# Directions for this task
Only the lines with the string "button" are needed; return each of them from the entries below.

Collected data

○ ○ ○ ○ ○ ○ ○

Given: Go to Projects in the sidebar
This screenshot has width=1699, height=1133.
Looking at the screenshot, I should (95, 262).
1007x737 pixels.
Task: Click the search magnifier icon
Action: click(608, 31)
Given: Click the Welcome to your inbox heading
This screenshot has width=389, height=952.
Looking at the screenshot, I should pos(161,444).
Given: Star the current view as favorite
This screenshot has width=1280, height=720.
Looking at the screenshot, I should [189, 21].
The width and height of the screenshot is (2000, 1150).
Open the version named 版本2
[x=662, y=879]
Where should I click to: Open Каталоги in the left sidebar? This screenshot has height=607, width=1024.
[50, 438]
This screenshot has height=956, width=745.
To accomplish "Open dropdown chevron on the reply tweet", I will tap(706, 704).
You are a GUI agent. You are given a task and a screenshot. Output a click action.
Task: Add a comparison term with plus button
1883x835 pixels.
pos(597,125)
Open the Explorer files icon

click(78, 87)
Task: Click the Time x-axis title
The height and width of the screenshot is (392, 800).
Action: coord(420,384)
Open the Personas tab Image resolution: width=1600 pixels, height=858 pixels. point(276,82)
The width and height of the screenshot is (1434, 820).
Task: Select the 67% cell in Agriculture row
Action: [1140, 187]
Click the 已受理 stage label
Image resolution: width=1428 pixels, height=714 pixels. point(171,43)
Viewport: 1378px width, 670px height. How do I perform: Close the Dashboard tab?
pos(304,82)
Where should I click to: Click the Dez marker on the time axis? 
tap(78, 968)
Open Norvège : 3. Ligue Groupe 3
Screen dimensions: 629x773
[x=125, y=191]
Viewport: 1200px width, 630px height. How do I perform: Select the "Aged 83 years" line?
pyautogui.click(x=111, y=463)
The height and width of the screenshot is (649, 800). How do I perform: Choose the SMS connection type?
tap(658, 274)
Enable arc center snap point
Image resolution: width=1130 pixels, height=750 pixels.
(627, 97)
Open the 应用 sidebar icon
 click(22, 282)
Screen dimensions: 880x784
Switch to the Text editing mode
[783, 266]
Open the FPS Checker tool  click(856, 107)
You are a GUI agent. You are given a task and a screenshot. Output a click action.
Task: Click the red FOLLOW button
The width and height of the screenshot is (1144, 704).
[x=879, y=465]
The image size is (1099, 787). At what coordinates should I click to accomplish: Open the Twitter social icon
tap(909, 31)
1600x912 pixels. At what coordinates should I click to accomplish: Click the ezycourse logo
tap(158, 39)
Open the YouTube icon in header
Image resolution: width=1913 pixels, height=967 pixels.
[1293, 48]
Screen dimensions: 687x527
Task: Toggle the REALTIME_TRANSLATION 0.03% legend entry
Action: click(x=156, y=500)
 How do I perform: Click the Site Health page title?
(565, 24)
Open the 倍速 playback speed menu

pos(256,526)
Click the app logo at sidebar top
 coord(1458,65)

○ ○ ○ ○ ○ ○ ○

# Solution below
Task: Add a comparison term with plus button
Task: Click the red FOLLOW button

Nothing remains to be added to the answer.